5. Improve Your Sleep By... Living a Healthy Lifestyle
How you treat your body has a huge impact on your sleep, particularly in the run-up to bedtime. For example, if your diet is high in sugars and caffeine, then you may find sleep a little troublesome. Another contributing dietary factor is what you eat before bedtime. Try and stay away from big meals in the evenings. This means your body then has to work hard to digest it - especially if it’s fatty food.
A top tip to help you achieve an excellent night’s sleep is getting regular and good exercise. This is due to the release of those lovely endorphins, which help make your body ready to sleep when the time comes, combined with the exercise fatigue.
6. Improve Your Sleep By...Removing Anxiety
We’ve all had those restless nights fretting over a deadline or a family drama. However, it is important to be able to wipe these stresses from your mind before bed. Stress management is an essential, and there are a few different ways to go about it:
This is a really simple but effective way to remove stress. Lay in the dark in your comfortable bed and simply focus on your breathing. Clear your mind, breathe deep and feel your worries melt away.
Muscle relaxationProgressive muscle relaxation is a good routine to get into for those suffering from anxiety. Focus on tensing and releasing your muscles, one by one.
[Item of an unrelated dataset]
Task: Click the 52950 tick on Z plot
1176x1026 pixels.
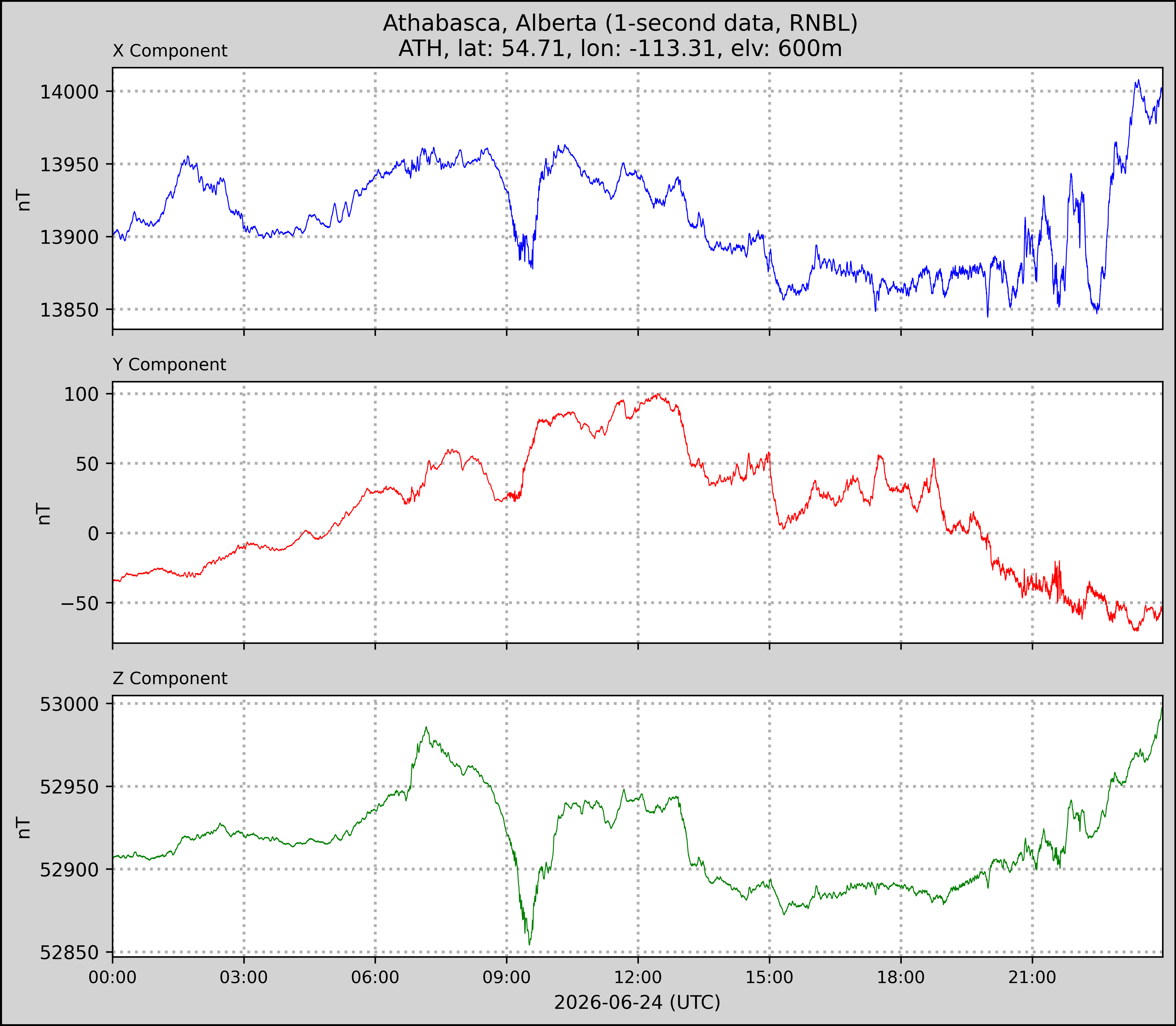Action: click(x=69, y=787)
Starting from your toes, work your way up to your head and shoulders - if you're not sure how to do this, there are lots of tutorials available online.
Your “happy place”
It may be a tropical beach, a luxurious pillow fort or George Clooney’s bedroom. So long as you feel happy and safe when you go there it doesn’t matter what it is.
7. Improve Your Sleep By...Knowing How to get Back to Sleep
For some people, getting to sleep isn’t the issue, it’s getting back to sleep once you’ve woken up. This is common, but there are a few different tricks you can use to help yourself drift back off to sleep. Firstly, don’t panic. Many people, when they awake during the night, immediately think “I’m never going back to sleep!”. Steer clear of these thoughts. They can often result in a build-up of stress and anxiety that psych you out of getting back to sleep. Stay calm and focus on relaxing, trying some techniques listed above if you need some extra help.
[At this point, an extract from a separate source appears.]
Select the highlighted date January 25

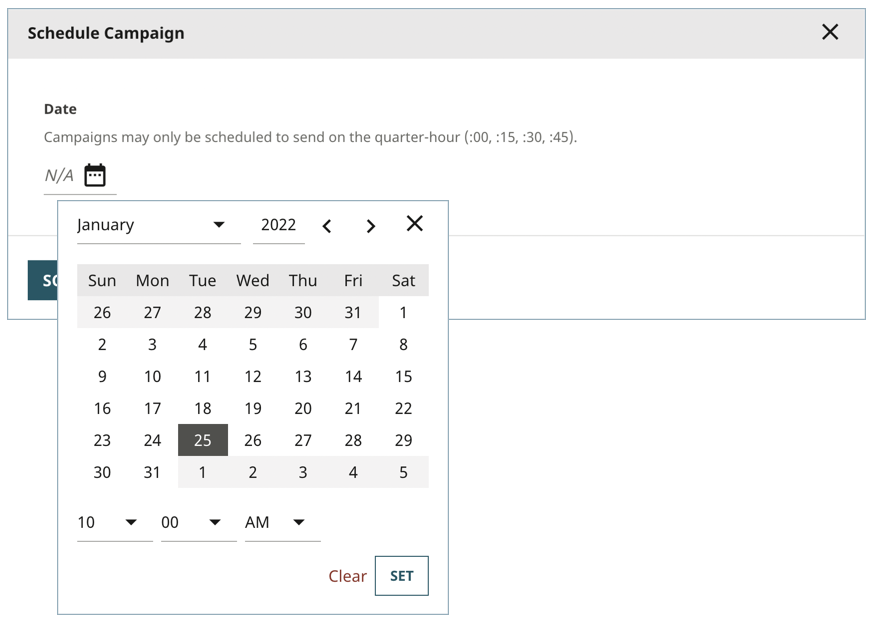tap(202, 440)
8. Improve Your Sleep By...Listening to Your Body
It sounds simple enough, but this is a very important step to a great night’s sleep. You have to listen to your body. If you’re tired, go to sleep. If you’re alert in the morning, get up. And, if you’re not tired, don’t try and force yourself to sleep. This will just lead to frustration and tension. Wind yourself down with relaxation or with the help of some calming, herbal tea. Your body will tell you when it’s ready.
9. Improve Your Sleep By...Keeping It Gentle
At Brauer, we have a great sleep range of products containing gentle homeopathic ingredients. These include snoring tablets, snoring spray, sleep oral liquid and pilules. Brauer’s gentle products contain homeopathic ingredients traditionally used to help sleeplessness. This includes homeopathic Matricaria Chamomilla (Chamomile) and homeopathic Passiflora Incarnatra (Passionflower).
*Always read the label, use only as directed. If symptoms persist, see your healthcare professional.
Taking these 9 steps into account, you may help yourself attain a blissful night’s sleep. Sweet dreams!